The Infection Doctor and the Isolation Sign
by Hadeel Zainah1*, Fadi Samaan2
1Department of Medicine, Division of Infectious Diseases, Brown University, Kent Hospital, Warwick, RI, USA
2Department of Medicine, Brown University, Rhode Island Hospital, Providence, RI, USA
*Corresponding author: Hadeel Zainah, Department of Medicine, Division of Infectious Diseases, Brown University, Kent Hospital, Warwick, RI, USA
Received Date: 29 August 2025
Accepted Date: 09 September 2025
Published Date: 12 September 2025
Citation: Zainah H, Samaan F (2025) The Infection Doctor and the Isolation Sign. J Surg 10: 11438 https://doi.org/10.29011/2575-9760.011438
Perspective
Obviously, this touched me enough to wright about it.

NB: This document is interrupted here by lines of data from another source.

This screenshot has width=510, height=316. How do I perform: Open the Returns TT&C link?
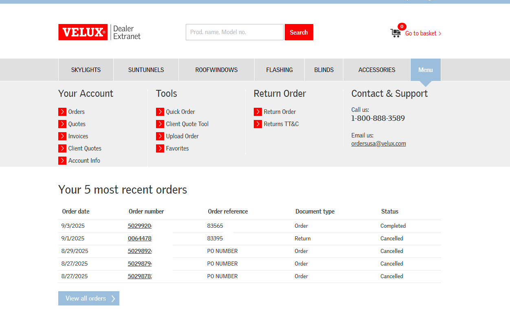click(281, 124)
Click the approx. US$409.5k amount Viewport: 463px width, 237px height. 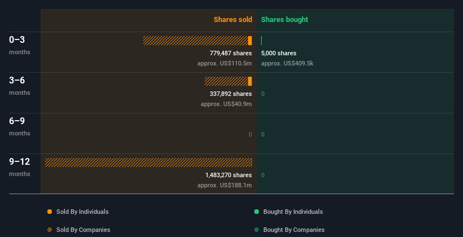287,63
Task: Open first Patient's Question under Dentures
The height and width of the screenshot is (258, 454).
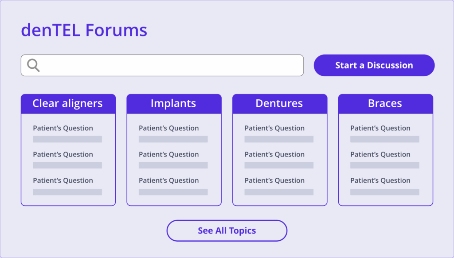Action: tap(274, 128)
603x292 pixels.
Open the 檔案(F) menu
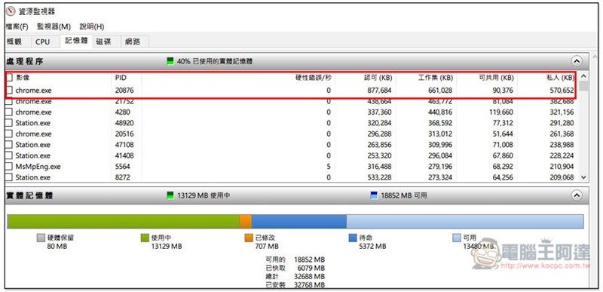17,26
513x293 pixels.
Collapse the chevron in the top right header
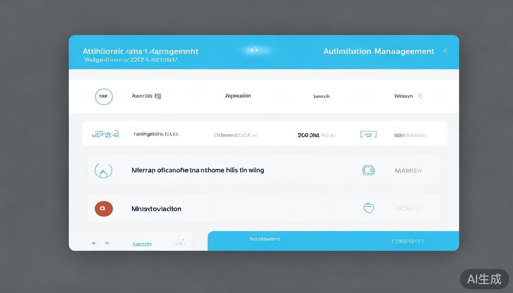click(x=444, y=50)
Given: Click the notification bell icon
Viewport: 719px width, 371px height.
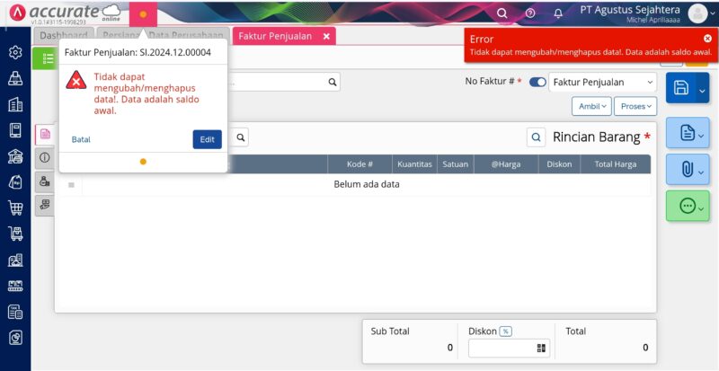Looking at the screenshot, I should pyautogui.click(x=557, y=13).
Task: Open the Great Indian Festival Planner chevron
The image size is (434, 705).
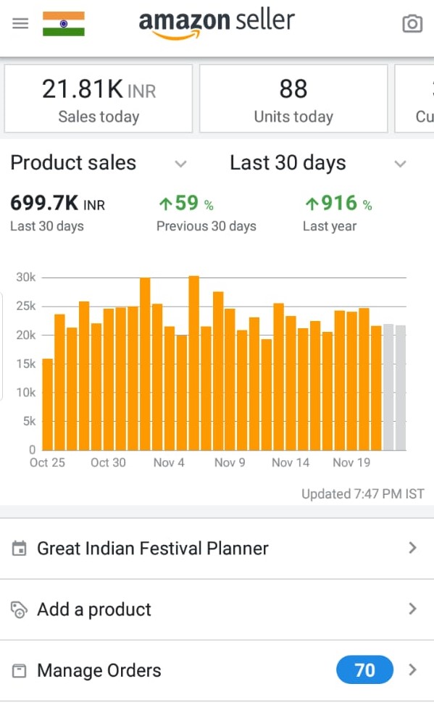Action: [412, 548]
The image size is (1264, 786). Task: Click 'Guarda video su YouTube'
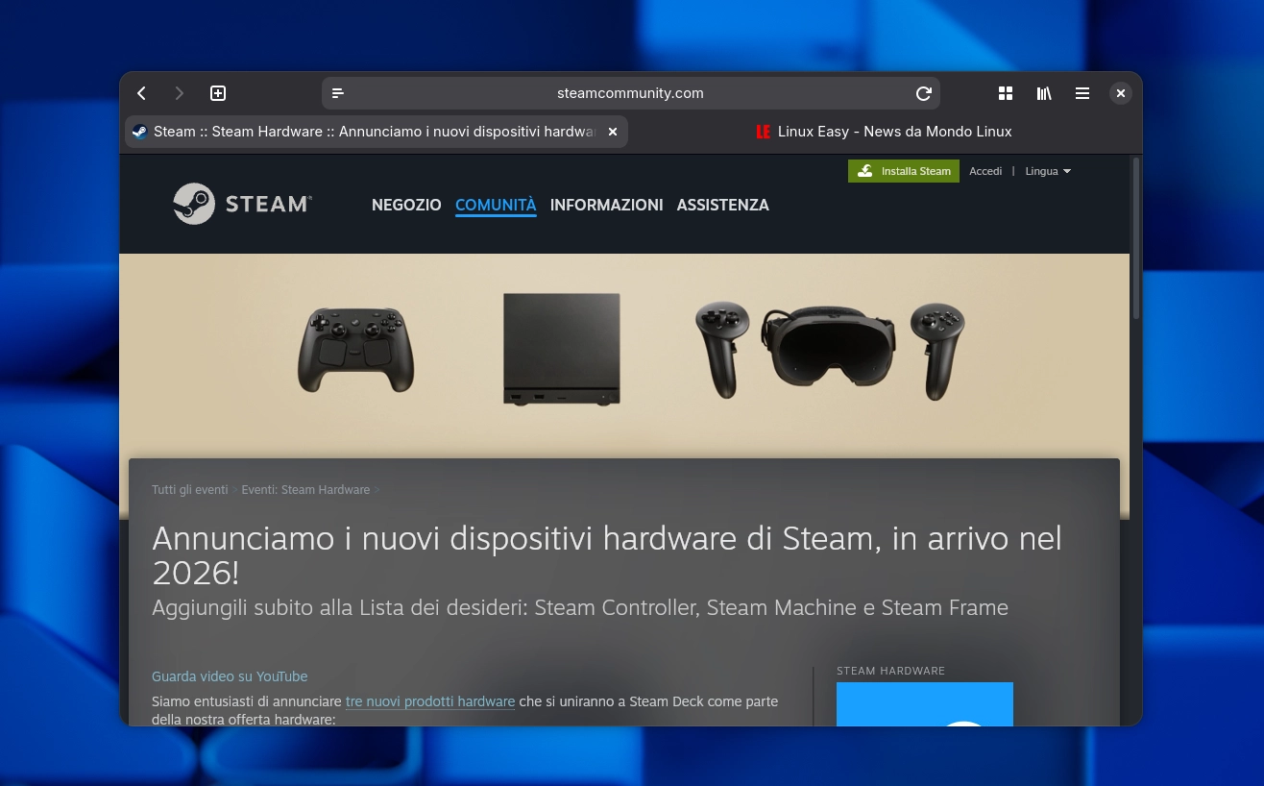(230, 676)
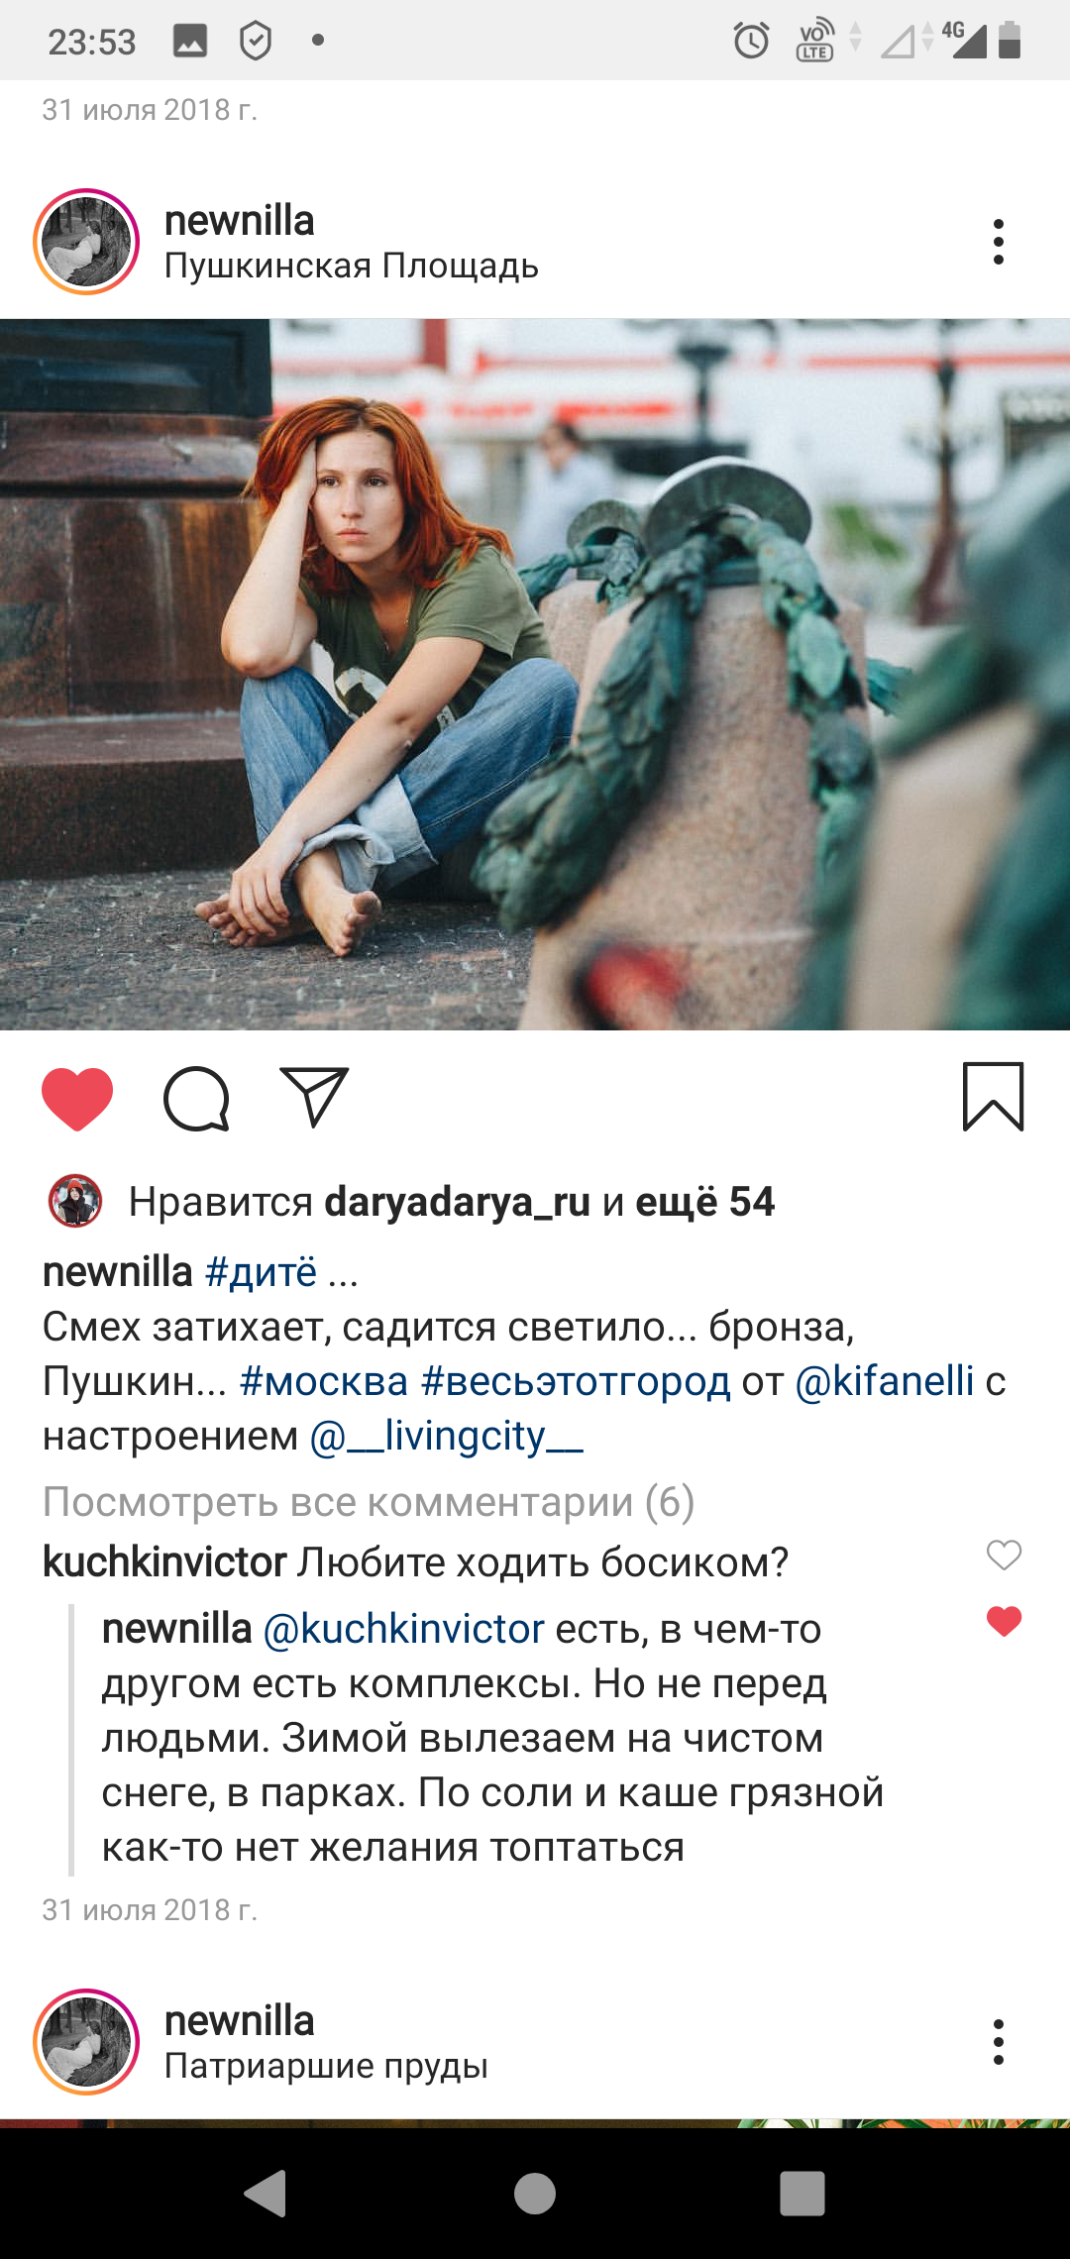1070x2259 pixels.
Task: Open three-dot menu for Патриаршие пруды post
Action: [x=998, y=2042]
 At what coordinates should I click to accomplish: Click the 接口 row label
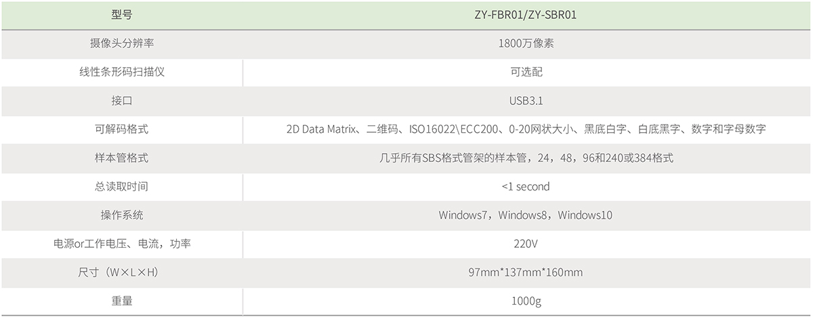pos(122,101)
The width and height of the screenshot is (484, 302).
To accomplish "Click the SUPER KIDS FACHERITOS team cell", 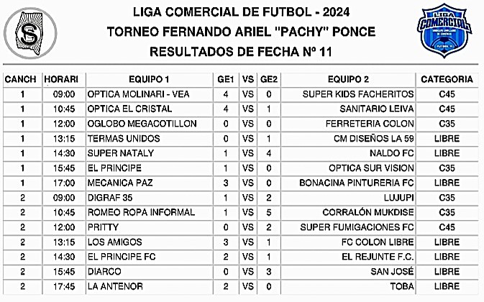I will coord(348,94).
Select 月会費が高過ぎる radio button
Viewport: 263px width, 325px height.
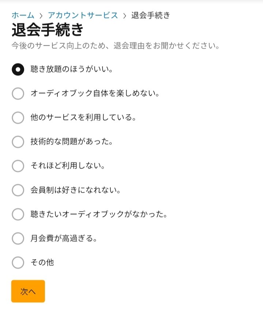click(18, 238)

I am not sure this will make me feel better, but I hope it makes a difference. I was seeing a patient whom I was familiar with from a previous admission. He greeted me with a smile on his face and warmth in his voice. I felt encouraged and proceeded with the usual workflow. During the encounter, I noted that his family member was not wearing a gown or gloves. The patient was on contact isolation with an isolation sign placed at the door. I was waiting for the right moment to ask the family member to wear a gown thinking he might stop providing information if he was given instructions. I waited until I collected the story about the patient’s presentation then I nicely asked the family member if he would wear a gown. I notified him that there is a sign at the door that he may had missed. At that time, two other family members entered the room without gowns or gloves. He snapped at me indicating that there is no way he was going to wear a gown or letting his family members wear gowns. The more I explained about our policy the more he declined and became persistent. He said “my dad’s main doctor and two other doctors were here today without gowns, one of them even hugged him…none of them told me to wear a gown”. I replied “I am a doctor too ” but that did not change his mind. He went on “I have been coming here to visit, I have never been asked to wear a gown, how come you are telling me to wear a gown?”.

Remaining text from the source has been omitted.